Saí da água com o peito de fora, andei calmamente, e as cerca de cem pessoas que estavam na piscina, incluindo as crianças e os administradores do local, me ignoraram solenemente – para minha alegria.

Por que ninguém se importa? Oras, porque corpos nus não são novidade na Alemanha. Todas as crianças, por exemplo, já viram vários peitos. Nessa mesma piscina, nós, mulheres, tomamos banho nuas em uma sala de duchas abertas. Mães levam seus filhos pequenos para tomar banho ali, e isso não é um problema. Andamos peladas com tranquilidade. Ninguém olha. Ninguém se incomoda.

Luta contra discriminação

Mas nem tudo é perfeito. O direito igualitário ao topless na piscina surgiu depois que mulheres declararam que sofreram discriminação por não usar a parte de cima do biquíni.

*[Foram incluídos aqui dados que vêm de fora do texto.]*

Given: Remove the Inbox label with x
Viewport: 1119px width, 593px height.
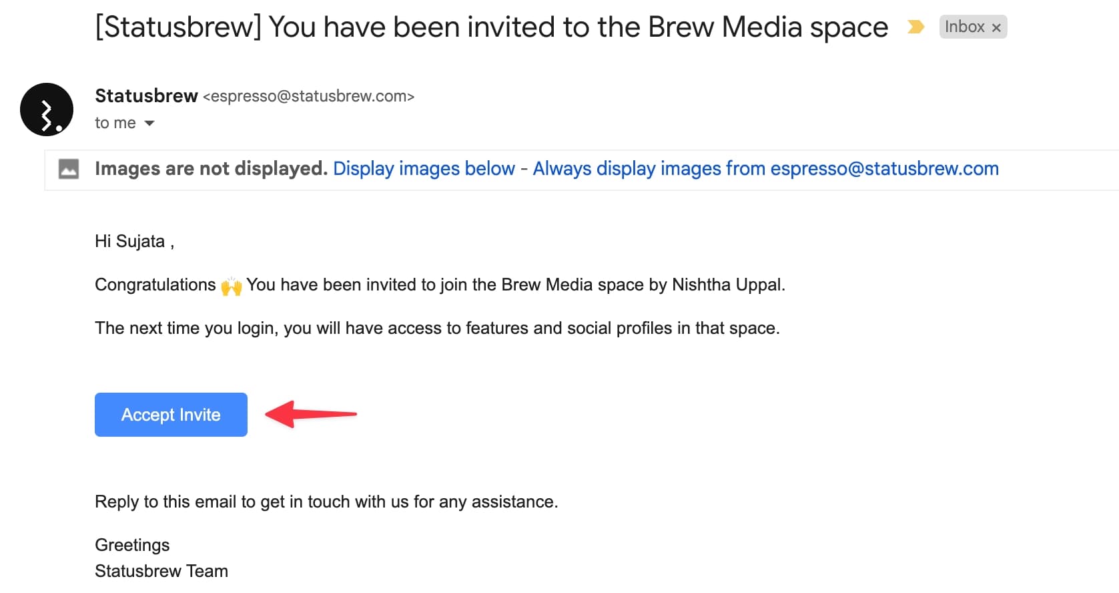Looking at the screenshot, I should point(996,28).
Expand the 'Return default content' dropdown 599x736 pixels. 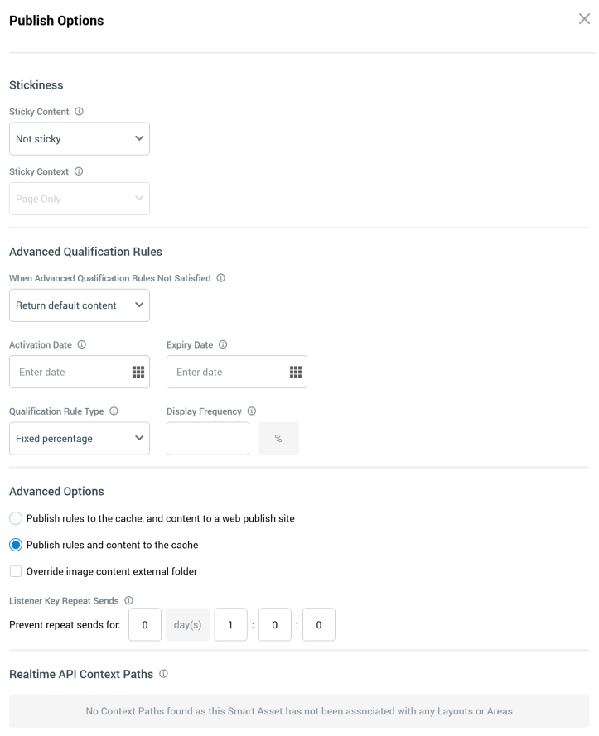[80, 305]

Assim como acontece com a maioria das conquistas femininas, algumas mulheres tiveram que lutar por esse direito. Em 2022, a francesa Gabrielle Lebreton, que mora na Alemanha há mais de dez anos, processou o estado de Berlim alegando ter sido discriminada em uma piscina. Ela estava com seu filho de cinco anos quando foi “convidada” a se retirar da piscina pelos seguranças do local.

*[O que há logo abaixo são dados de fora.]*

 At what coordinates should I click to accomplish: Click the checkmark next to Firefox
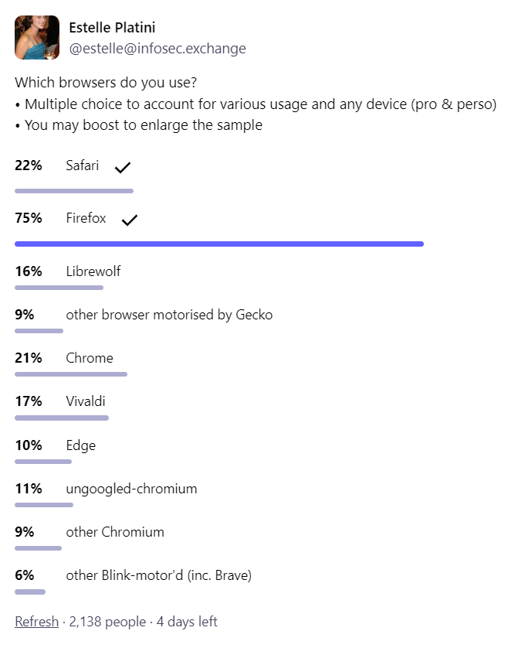130,220
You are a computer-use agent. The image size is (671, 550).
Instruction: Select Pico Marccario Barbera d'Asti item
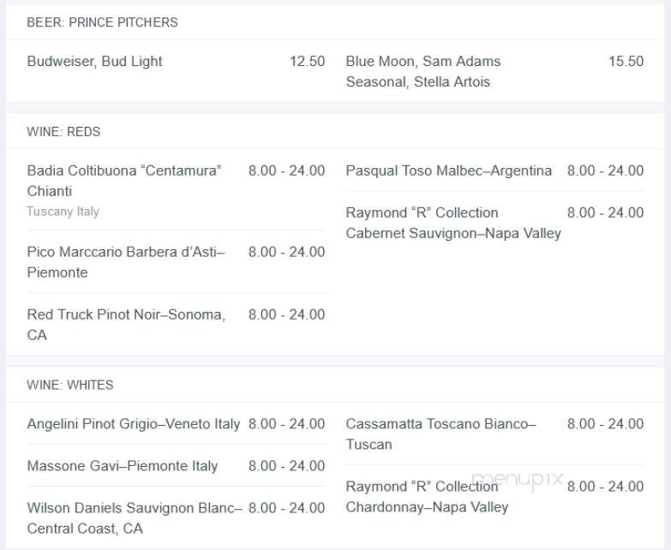click(x=126, y=262)
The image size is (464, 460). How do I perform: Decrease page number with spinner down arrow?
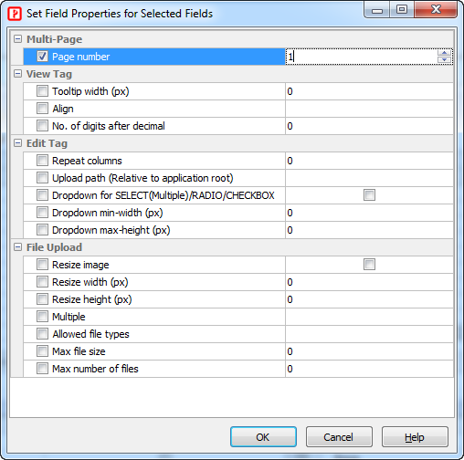point(444,59)
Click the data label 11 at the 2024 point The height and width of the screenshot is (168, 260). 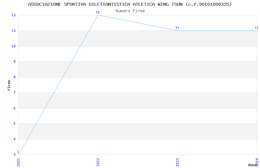point(257,28)
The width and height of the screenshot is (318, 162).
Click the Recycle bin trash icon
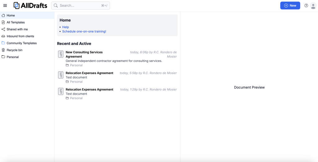pyautogui.click(x=3, y=50)
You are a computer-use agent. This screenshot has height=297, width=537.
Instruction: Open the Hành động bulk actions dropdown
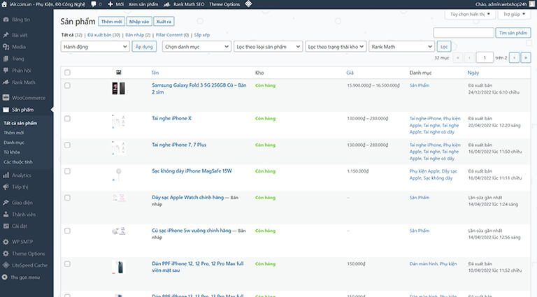tap(94, 46)
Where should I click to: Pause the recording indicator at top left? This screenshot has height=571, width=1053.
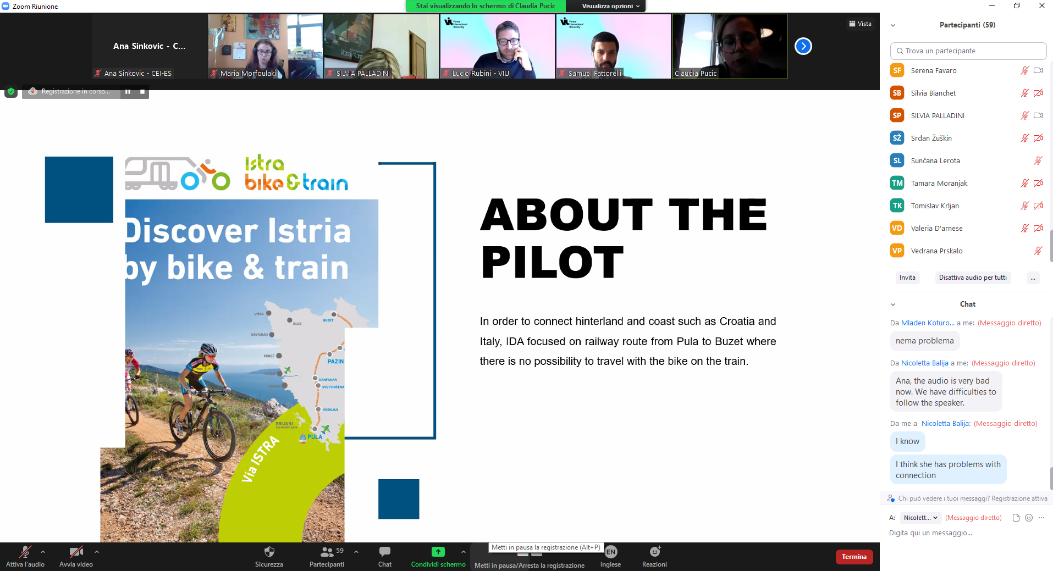pyautogui.click(x=128, y=92)
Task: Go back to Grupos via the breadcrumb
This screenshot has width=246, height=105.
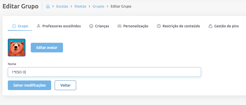Action: pos(98,6)
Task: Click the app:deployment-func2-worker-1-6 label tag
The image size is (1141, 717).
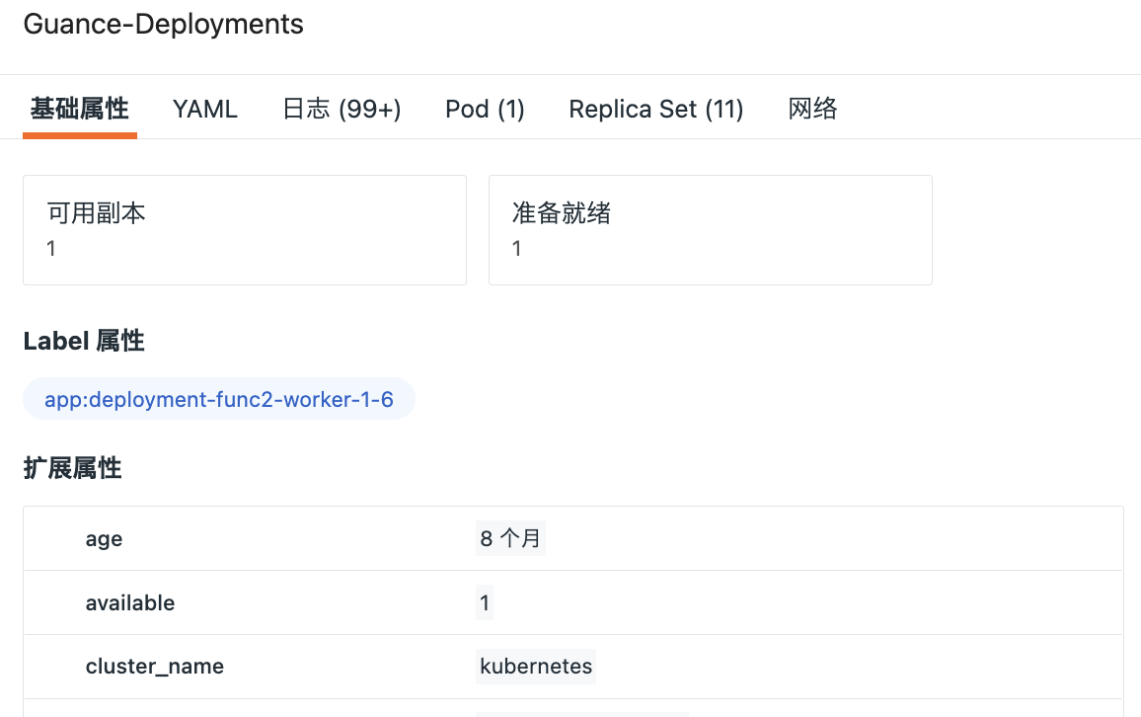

Resultado: o governo de Berlim deu razão a ela, e a empresa que administra as piscinas públicas da cidade confirmou a decisão. Em comunicado, eles disseram que “todos os berlinenses, sejam homens, mulheres ou não binários, deveriam ter os mesmos direitos”. E liberaram o topless.

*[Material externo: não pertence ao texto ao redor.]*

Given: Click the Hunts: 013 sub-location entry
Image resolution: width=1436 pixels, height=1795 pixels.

Outras cidades seguiram o mesmo caminho. Em Colônia e Kiel, por exemplo, é permitido que mulheres abram mão da parte de cima do biquíni desde esta segunda-feira.

Assim que ficou decidido que o topless seria liberado nas piscinas de Berlim, assisti a uma reportagem sobre o assunto na TV local. Todos os entrevistados disseram concordar com a medida.

Paradoxo brasileiro

Na hora, lembrei de cenas a que assisti pela TV na infância. Nos anos 80 e 90, algumas mulheres decidiram desafiar a lei nas praias do Rio de Janeiro e fazer topless. As cenas eram horríveis. Lembro-me de ver mulheres sendo agredidas por banhistas no maior estilo “joga pedra na Geni”. Elas saíam presas e protegidas de uma multidão pronta para o linchamento.

Sim, isso acontecia no Brasil, e não no Irã ou em outros países que nos chocam com perseguições e ataques a mulheres.

É um paradoxo. Mas não tenho a ilusão de que o topless seja liberado no país do Carnaval e das mulheres sensuais e lindas seminuas tão cedo.

Enquanto isso, prometo honrar as europeias na cidade onde moro. Piscina, no próximo verão, vai ser de topless. Parece um detalhe pequeno. Mas não deixa de ser mais uma conquista.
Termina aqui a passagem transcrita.